AIMS: Identification of patients with type 2 diabetes (T2D) at increased risk of incident heart failure (HF) beyond traditional risk factors such as prior myocardial infarction (MI) might allow selection of patients who would benefit from preventative treatment. Microvascular disease (MiVD) is thought to play a pathophysiological role in the development of HF in T2D; however, its association with new‐onset HF with reduced or preserved ejection fraction has not been specifically defined. METHODS AND RESULTS: Patients in the Genetics of Diabetes Audit and Research Tayside Scotland study were linked to echocardiography, prescriptions, and clinical outcomes. In total, 9141 patients with T2D were identified for analysis. Clinical variables and the presence of retinopathy, nephropathy, and neuropathy were assessed. Cumulative incidence was calculated for the association of both individual and the total number of MiVD states and incident HF. Median follow‐up was 9.3 years. In total, there were 900 HF events.

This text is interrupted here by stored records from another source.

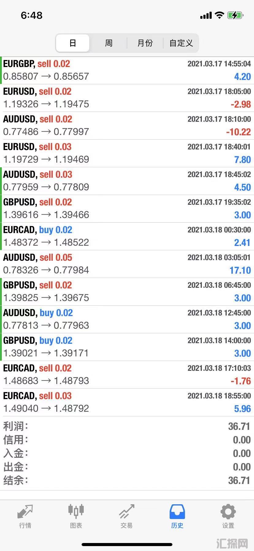Switch to the 周 week period
Screen dimensions: 254x551
pyautogui.click(x=109, y=43)
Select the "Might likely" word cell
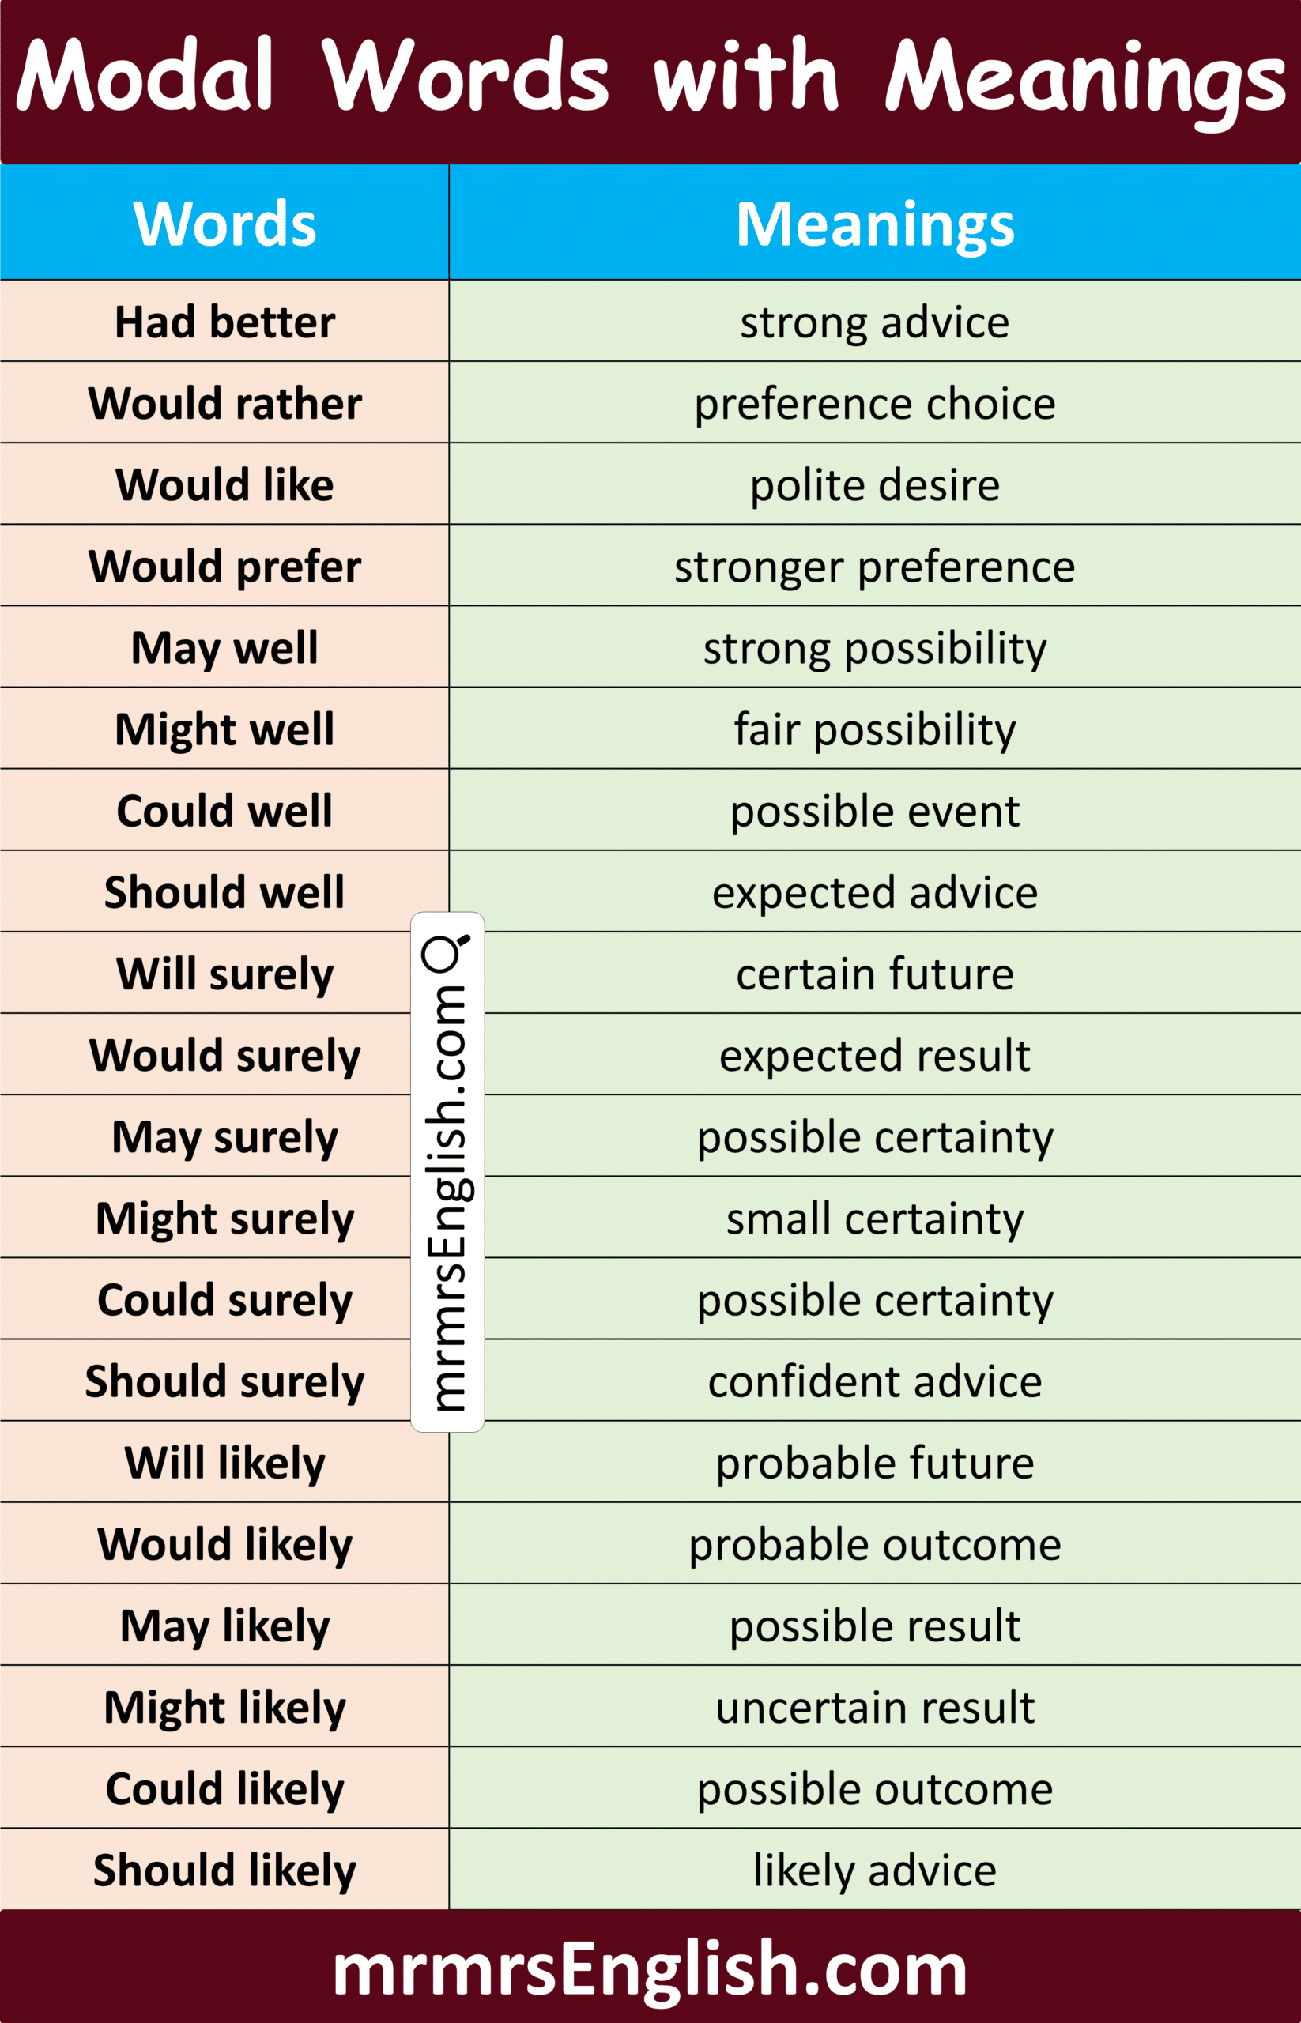Screen dimensions: 1301x2023 [x=225, y=1707]
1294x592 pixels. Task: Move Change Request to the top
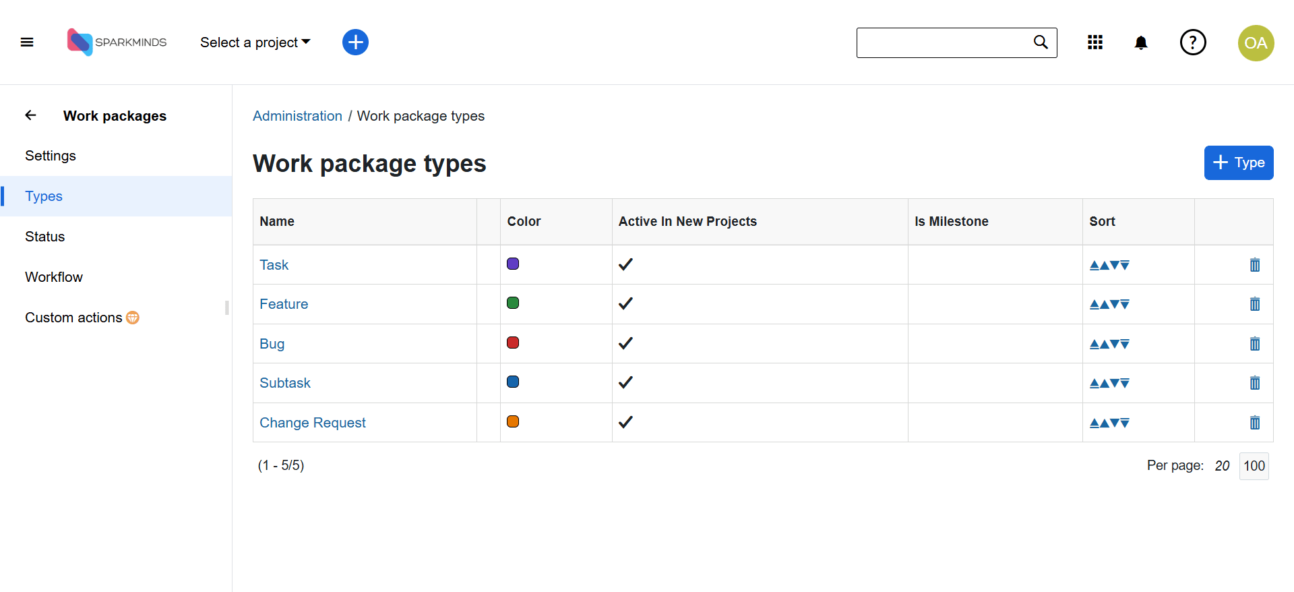pos(1095,423)
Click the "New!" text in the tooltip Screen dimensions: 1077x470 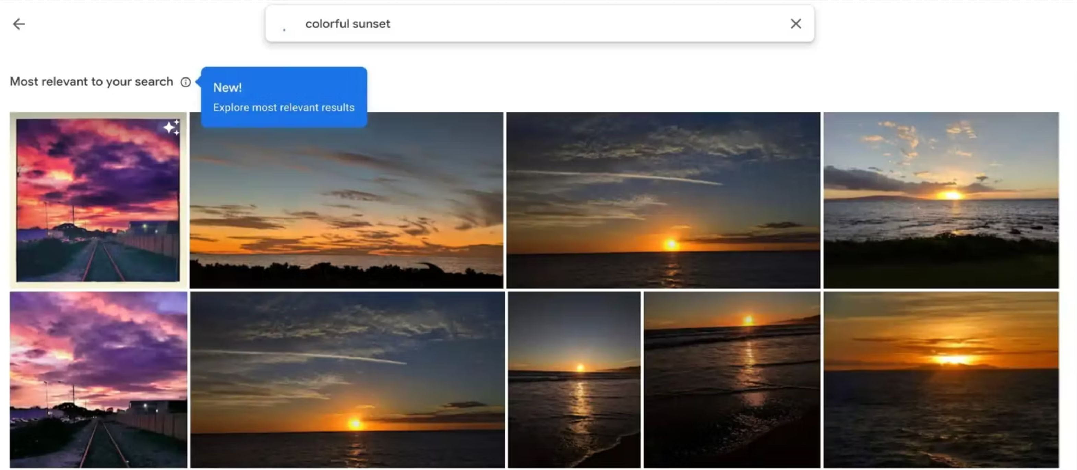[x=228, y=88]
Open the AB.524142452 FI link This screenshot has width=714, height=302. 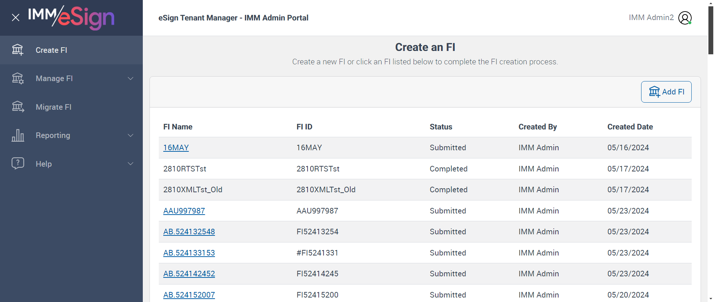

The presence of any MiVD was independently associated with both HF with reduced ejection fraction (hazard ratio 1.40; 95% confidence interval 1.11–1.76, P = 0.004) and HF with preserved ejection fraction (hazard ratio 1.38; 95% confidence interval 1.10–1.72, P = 0.005), with a stepwise association between the number of MiVD states and risk of incident HF (P for trend <0.001). Similar associations were found in sensitivity analyses limited to patients without a prior MI, and using competing risks analysis. CONCLUSIONS: Individuals with T2D and with MiVD are at risk of incident HF independent of a history of prior HF or MI. Patients with MiVD could benefit from screening for HF and individualized therapy with treatments that lower HF risk.